Alkenones are long-chain unsaturated methyl and ethyl n-ketones produced by a few phytoplankton species of the class Prymnesiophyceae. Alkenones have been observed containing between 35 and 41 carbon atoms and with between one and four double bonds. Uniquely for biolipids, alkenones have a spacing of five methylene groups between double bonds, which are of the less common E configuration. The biological function of alkenones remains under debate although it is likely that they are storage lipids. Alkenones were first described in ocean sediments recovered from Walvis Ridge and then shortly afterwards in cultures of the marine coccolithophore Emiliania huxleyi. The earliest known occurrence of alkenones is during the Aptian 120 million years ago. They are used in organic geochemistry as a proxy for past sea surface temperature.

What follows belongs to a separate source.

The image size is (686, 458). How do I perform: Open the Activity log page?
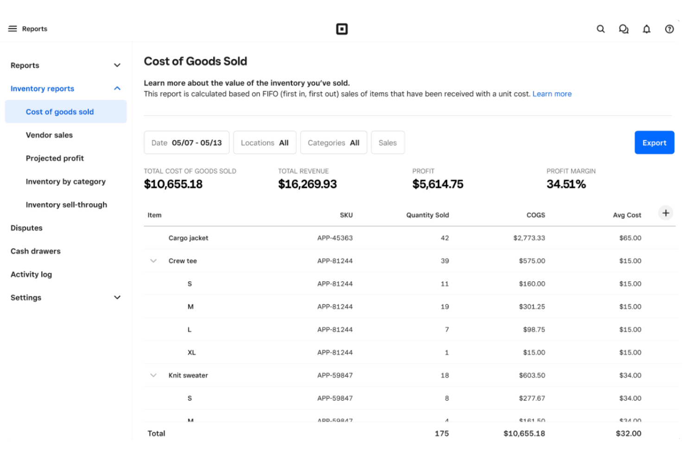coord(31,274)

Alkenone-producing species respond to changes in their environment — including to changes in water temperature — by altering the relative proportions of the different alkenones they produce. At higher temperatures more saturated alkenones are produced proportionally. This means that the relative degree of unsaturation of alkenones can be used to estimate the temperature of the water in which the alkenone-producing organisms grew. The relative degree of unsaturation is typically described as an Unsaturation Index of di- versus tri- unsaturated C37 alkenones according to:
- UK′37 = C37:2/(C37:2 + C37:3) 
The UK′37 can then be used to estimate sea surface temperature according to an empirical relationship determined from core-top calibrations. The most commonly used calibration is that of Müller et al., 1998:
- UK′37 = 0.033T [°C] + 0.044 
The Müller et al. (1998) calibration is not suitable for all environments and, in particular, different calibrations are required for high latitudes and lacustrine settings.